In a development environment, I usually add the property delete.topic.enable. Setting this property to true allows us to easily delete topics at runtime. If this property is not being set, Kafka will only mark topics as deleted.
That's it, we have configured our single node Kafka server!
Start and test the cluster setup
We finally can startup ZooKeeper and Kafka and perform a quick test.
To start ZooKeeper we execute the following command:
[kafka@kafka1 ~]$ cd kafka_2.11-1.0.0 [kafka@kafka1 ~]$ nohup bin/zookeeper-server-start.sh config/zookeeper.properties &
Start Apache Kafka
Now we can start Kafka:
[kafka@kafka1 ~]$ nohup bin/kafka-server-start.sh config/server.properties &
Create a new topic
To test the setup we have to create a topic.
[kafka@kafka1 ~]$ bin/kafka-topics.sh --create --zookeeper 192.168.1.120:2181 --replication-factor 1 --partitions 6 --topic topic1 --config cleanup.policy=delete --config delete.retention.ms=60000
The command above creates a new topic named topic1 with 6 partitions.
We can also get a list of all existing topics
[kafka@kafka1 ~]$ bin/kafka-topics.sh --list --zookeeper 192.168.1.120:2181
And we can get a detailed description of our topic.
[kafka@kafka1 ~]$ bin/kafka-topics.sh --describe --zookeeper kafka:2181 --topic topic1
In my case the command above prints out:
Topic:topic1 PartitionCount:6 ReplicationFactor:1 Configs:delete.retention.ms=60000,cleanup.policy=delete Topic: topic1 Partition: 0 Leader: 1 Replicas: 1 Isr: 1 Topic: topic1 Partition: 1 Leader: 1 Replicas: 1 Isr: 1 Topic: topic1 Partition: 2 Leader: 1 Replicas: 1 Isr: 1 Topic: topic1 Partition: 3 Leader: 1 Replicas: 1 Isr: 1 Topic: topic1 Partition: 4 Leader: 1 Replicas: 1 Isr: 1 Topic: topic1 Partition: 5 Leader: 1 Replicas: 1 Isr: 1
The command shows which server is responsible for which partition and which server replicates the data.

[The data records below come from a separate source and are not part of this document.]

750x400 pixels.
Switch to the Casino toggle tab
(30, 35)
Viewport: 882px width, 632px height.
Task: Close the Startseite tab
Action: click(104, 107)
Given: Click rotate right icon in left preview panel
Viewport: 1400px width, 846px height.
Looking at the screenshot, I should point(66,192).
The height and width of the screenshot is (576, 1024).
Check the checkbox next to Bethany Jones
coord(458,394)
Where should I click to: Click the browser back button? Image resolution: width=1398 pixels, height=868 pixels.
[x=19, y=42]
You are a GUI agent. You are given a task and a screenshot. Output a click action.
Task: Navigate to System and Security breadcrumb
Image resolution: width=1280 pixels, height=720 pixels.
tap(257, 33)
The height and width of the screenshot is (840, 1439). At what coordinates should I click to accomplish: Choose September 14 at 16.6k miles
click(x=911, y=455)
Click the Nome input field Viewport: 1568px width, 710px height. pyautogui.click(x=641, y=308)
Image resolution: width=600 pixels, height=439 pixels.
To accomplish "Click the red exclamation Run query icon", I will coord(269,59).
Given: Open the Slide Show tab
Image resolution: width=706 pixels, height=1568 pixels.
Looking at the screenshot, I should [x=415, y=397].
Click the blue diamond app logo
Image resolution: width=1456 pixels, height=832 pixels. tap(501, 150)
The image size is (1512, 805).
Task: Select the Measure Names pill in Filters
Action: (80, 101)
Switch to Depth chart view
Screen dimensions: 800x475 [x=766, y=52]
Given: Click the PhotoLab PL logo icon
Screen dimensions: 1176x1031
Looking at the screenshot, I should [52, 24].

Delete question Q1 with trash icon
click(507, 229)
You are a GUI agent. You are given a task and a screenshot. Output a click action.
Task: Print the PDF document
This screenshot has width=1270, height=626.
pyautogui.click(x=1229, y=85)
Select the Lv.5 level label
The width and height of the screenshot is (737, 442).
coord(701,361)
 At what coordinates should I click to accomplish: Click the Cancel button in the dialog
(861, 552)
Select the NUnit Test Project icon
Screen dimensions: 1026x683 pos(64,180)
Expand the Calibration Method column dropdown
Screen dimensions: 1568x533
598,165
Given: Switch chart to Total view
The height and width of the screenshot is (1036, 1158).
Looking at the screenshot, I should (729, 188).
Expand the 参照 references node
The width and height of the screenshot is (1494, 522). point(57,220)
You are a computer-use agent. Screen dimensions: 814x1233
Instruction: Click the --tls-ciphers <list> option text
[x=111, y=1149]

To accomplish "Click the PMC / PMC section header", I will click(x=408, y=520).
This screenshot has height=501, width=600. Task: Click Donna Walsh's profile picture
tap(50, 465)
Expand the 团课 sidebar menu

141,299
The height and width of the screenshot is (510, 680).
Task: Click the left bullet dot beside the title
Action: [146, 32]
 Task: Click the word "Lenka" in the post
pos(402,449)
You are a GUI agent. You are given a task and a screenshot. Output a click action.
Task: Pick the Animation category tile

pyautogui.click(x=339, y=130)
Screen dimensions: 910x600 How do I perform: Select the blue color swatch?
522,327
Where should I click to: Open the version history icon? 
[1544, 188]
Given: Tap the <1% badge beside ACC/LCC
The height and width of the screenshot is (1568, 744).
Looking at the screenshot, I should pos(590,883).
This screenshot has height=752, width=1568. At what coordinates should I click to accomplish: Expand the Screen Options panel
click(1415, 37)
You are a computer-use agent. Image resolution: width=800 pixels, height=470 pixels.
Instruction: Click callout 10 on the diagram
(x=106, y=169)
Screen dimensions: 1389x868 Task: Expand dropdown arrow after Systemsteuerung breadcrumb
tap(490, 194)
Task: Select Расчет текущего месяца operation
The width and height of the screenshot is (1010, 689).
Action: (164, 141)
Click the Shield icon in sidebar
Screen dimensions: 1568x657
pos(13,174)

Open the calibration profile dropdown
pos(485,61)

In our case, with only one node, node 1 stores all data.
Test the cluster
The Kafka package already includes two command line tools to create a producer and a consumer that can be used to check if the node works.
We can start the producer on our Kafka server using the command below. The command opens a prompt and anything we enter here will be sent to the topic.
[kafka@kafka1 ~]$ bin/kafka-console-producer.sh --broker-list 192.168.1.120:9092 --topic topic1
Now we can start a consumer on our Kafka server.
[kafka@kafka1 ~]$ bin/kafka-console-consumer.sh --bootstrap-server 192.168.1.120:9092 --topic topic1
Whenever we enter something in the producer prompt it will be printed out in our consumer terminal.
This means our test was successful, the Kafka instance has been set up. In the next couple of weeks, I will add more Kafka examples and use cases, including concrete examples in Java.